Can you recast the material from the line with "This screenshot has height=500, width=830." up to and including the line with "Action: [x=95, y=6]" as a Markdown table with the columns No. and Line, numbering each row and leaving out blank lines?

> [Provided material]
•••••
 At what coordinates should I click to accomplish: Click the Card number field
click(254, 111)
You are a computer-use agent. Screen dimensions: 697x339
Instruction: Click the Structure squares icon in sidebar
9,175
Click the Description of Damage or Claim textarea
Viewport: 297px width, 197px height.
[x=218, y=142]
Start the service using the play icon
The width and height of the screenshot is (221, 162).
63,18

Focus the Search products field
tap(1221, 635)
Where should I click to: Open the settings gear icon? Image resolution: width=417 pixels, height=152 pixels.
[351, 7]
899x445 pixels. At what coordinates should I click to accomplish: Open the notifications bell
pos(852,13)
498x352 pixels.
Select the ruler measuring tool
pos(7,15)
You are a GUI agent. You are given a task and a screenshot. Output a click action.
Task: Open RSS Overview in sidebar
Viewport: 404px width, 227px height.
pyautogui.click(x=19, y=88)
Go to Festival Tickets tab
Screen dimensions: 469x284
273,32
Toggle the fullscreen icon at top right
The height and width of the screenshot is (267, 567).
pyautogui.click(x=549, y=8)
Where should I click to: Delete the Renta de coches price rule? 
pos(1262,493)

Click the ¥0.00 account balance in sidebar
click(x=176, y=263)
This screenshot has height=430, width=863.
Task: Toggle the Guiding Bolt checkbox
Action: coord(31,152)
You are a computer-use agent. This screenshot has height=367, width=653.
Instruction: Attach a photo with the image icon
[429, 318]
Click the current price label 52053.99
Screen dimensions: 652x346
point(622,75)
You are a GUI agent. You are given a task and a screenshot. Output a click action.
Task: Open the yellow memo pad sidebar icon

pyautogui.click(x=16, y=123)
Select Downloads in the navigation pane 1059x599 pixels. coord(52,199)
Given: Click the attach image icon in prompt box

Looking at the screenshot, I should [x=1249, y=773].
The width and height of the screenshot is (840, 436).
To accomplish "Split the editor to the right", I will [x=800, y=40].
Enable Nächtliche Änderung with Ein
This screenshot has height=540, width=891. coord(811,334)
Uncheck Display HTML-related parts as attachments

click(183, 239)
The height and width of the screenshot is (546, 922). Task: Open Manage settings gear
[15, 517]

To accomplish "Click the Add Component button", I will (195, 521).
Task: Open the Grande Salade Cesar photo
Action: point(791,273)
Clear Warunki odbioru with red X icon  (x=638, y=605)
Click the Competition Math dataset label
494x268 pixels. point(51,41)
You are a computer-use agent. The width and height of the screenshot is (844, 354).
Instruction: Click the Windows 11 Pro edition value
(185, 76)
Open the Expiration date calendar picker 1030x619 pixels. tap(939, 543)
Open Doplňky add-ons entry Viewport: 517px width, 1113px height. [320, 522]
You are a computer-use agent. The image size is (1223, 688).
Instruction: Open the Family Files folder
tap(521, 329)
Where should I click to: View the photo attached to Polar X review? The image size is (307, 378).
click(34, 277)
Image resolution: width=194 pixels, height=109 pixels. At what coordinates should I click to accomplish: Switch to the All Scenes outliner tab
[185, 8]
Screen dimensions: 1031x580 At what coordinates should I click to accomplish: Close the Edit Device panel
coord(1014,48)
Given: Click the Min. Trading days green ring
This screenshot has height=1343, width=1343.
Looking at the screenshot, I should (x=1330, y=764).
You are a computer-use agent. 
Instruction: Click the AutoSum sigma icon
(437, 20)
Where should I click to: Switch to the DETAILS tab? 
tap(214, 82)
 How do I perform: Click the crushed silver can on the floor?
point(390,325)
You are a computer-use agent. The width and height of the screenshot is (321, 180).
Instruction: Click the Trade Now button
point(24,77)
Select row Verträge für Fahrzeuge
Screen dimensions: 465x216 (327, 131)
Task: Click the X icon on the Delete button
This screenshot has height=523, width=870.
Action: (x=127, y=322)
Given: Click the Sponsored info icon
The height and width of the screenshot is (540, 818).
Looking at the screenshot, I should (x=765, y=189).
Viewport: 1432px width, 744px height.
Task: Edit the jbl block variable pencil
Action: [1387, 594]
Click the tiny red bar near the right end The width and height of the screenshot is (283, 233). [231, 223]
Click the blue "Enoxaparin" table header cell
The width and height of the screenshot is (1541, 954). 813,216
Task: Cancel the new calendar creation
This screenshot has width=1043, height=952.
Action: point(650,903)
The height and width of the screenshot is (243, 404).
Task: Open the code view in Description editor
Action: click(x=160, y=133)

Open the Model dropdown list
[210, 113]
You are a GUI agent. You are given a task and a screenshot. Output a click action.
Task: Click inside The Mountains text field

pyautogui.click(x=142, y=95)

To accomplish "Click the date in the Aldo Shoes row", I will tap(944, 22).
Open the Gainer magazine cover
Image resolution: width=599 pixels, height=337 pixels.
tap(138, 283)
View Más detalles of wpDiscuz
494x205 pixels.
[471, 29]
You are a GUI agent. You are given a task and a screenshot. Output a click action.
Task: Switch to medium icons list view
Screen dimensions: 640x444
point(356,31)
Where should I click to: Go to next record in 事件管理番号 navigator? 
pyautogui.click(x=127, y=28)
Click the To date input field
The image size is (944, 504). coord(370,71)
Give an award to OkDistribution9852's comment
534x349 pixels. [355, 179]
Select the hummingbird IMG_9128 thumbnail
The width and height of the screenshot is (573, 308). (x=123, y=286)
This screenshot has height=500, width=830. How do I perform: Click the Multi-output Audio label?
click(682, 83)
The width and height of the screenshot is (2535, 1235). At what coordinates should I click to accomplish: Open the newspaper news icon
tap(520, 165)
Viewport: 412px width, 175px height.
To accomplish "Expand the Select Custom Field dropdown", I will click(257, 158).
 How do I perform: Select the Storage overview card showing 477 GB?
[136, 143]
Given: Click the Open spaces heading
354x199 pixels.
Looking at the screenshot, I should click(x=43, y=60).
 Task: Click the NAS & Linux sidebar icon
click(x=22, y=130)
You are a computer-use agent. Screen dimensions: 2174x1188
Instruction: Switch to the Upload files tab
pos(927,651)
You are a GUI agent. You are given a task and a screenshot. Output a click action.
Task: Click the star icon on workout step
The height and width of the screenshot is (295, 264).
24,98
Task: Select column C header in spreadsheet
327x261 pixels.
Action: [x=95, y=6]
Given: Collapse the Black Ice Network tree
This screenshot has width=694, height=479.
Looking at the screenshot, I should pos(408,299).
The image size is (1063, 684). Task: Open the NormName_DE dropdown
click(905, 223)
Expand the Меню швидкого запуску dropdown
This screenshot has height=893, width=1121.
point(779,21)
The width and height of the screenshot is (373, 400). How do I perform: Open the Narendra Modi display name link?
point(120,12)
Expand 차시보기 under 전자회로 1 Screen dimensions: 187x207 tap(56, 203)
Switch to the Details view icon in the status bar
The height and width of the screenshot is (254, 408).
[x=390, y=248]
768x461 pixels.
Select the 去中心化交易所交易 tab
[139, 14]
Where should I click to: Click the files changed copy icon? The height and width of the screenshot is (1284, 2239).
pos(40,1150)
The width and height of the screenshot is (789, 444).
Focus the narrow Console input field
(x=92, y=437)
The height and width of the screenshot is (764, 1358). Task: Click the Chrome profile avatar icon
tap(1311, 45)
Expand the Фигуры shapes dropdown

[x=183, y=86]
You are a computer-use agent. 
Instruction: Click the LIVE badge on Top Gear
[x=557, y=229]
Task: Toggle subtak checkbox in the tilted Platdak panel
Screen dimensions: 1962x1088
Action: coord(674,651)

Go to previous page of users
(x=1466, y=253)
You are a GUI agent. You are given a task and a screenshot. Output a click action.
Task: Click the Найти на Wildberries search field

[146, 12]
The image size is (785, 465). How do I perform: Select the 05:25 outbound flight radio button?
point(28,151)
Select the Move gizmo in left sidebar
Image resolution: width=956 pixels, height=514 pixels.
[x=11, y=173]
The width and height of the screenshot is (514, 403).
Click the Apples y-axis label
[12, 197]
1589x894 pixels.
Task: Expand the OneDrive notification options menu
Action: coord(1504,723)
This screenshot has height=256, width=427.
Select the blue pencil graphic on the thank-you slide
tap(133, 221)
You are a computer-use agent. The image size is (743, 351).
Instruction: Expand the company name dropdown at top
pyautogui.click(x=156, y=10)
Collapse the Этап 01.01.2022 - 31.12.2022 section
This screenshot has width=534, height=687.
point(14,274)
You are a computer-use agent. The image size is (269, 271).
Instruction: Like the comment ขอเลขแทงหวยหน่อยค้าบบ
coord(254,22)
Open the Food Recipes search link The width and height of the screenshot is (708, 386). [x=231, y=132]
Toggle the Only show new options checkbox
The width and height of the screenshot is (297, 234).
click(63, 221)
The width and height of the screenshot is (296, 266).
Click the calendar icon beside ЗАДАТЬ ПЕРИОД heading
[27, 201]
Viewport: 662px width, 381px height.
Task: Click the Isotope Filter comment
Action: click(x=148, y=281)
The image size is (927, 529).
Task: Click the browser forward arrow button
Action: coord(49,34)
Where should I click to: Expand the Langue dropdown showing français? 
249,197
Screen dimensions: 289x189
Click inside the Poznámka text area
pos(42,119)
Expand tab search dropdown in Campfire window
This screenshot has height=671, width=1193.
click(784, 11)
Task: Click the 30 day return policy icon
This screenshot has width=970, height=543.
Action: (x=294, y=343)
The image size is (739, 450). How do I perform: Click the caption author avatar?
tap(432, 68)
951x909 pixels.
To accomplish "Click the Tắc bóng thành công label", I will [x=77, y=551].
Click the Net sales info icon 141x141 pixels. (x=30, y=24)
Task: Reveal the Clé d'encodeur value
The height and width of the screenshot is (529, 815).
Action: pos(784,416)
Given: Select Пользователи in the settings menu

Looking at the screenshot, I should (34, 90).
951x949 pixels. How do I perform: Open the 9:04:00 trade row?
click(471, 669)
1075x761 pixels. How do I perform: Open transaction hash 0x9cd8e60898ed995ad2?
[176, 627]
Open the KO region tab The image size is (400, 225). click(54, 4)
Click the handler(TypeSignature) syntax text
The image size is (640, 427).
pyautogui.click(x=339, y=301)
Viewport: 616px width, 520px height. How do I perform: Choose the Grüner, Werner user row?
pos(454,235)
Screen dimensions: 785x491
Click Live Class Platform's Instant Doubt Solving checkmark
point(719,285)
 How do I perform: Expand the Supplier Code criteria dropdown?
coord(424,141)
•••••
> [Final result]
| No. | Line |
|---|---|
| 1 | This screenshot has height=500, width=830. How do I perform: Click the Multi-output Audio label? |
| 2 | click(682, 83) |
| 3 | The width and height of the screenshot is (2535, 1235). At what coordinates should I click to accomplish: Open the newspaper news icon |
| 4 | tap(520, 165) |
| 5 | Viewport: 412px width, 175px height. |
| 6 | To accomplish "Expand the Select Custom Field dropdown", I will click(257, 158). |
| 7 |  How do I perform: Select the Storage overview card showing 477 GB? |
| 8 | [136, 143] |
| 9 | Given: Click the Open spaces heading |
| 10 | 354x199 pixels. |
| 11 | Looking at the screenshot, I should click(x=43, y=60). |
| 12 |  Task: Click the NAS & Linux sidebar icon |
| 13 | click(x=22, y=130) |
| 14 | You are a computer-use agent. Screen dimensions: 2174x1188 |
| 15 | Instruction: Switch to the Upload files tab |
| 16 | pos(927,651) |
| 17 | You are a GUI agent. You are given a task and a screenshot. Output a click action. |
| 18 | Task: Click the star icon on workout step |
| 19 | The height and width of the screenshot is (295, 264). |
| 20 | 24,98 |
| 21 | Task: Select column C header in spreadsheet |
| 22 | 327x261 pixels. |
| 23 | Action: [x=95, y=6] |